DATA EXTRACT
--------------------------------
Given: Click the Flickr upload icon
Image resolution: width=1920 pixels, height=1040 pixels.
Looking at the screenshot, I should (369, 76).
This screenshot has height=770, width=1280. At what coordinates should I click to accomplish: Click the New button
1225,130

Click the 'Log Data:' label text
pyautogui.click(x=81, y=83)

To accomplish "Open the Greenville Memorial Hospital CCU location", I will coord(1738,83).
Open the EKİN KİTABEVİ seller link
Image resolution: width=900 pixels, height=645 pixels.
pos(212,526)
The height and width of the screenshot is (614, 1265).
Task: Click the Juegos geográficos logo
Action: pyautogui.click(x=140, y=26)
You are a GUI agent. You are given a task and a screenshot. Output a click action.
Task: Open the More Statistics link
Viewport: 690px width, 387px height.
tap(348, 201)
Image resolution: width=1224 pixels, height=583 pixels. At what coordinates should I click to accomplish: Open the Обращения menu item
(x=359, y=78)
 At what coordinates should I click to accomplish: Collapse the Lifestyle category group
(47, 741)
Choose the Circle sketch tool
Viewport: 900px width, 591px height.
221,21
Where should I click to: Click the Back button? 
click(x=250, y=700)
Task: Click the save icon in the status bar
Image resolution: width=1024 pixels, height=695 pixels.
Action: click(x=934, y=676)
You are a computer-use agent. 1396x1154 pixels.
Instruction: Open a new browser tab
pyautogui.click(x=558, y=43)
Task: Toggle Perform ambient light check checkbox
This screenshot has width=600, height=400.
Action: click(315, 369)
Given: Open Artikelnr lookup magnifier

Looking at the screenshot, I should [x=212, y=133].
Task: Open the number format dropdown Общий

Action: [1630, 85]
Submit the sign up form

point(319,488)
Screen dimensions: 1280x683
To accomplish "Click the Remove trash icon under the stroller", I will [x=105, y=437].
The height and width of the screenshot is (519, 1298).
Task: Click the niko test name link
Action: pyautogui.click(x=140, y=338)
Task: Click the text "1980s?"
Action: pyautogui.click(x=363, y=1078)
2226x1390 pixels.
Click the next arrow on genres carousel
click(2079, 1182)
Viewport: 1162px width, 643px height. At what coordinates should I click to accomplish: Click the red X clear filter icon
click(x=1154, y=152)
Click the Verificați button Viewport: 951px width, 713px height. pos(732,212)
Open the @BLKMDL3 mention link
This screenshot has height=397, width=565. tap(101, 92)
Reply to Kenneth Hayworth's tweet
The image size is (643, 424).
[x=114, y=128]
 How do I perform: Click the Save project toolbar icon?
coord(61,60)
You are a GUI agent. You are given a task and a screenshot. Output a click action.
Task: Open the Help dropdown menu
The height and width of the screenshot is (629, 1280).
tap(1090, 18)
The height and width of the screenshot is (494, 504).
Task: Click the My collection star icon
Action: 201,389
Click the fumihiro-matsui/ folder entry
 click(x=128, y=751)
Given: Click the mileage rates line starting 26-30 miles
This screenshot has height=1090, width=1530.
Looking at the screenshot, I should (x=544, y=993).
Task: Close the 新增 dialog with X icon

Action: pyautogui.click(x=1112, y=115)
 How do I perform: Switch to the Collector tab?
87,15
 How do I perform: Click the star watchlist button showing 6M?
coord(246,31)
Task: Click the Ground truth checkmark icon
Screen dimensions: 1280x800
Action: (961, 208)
--------------------------------
WHAT TO DO
After locating the line above that contains "Given: Click the mileage", write out that line and every later one exactly, through the last line of the material, and nothing else.

SOLUTION
Given: Click the mileage rates line starting 26-30 miles
This screenshot has height=1090, width=1530.
Looking at the screenshot, I should (x=544, y=993).
Task: Close the 新增 dialog with X icon

Action: pyautogui.click(x=1112, y=115)
 How do I perform: Switch to the Collector tab?
87,15
 How do I perform: Click the star watchlist button showing 6M?
coord(246,31)
Task: Click the Ground truth checkmark icon
Screen dimensions: 1280x800
Action: (961, 208)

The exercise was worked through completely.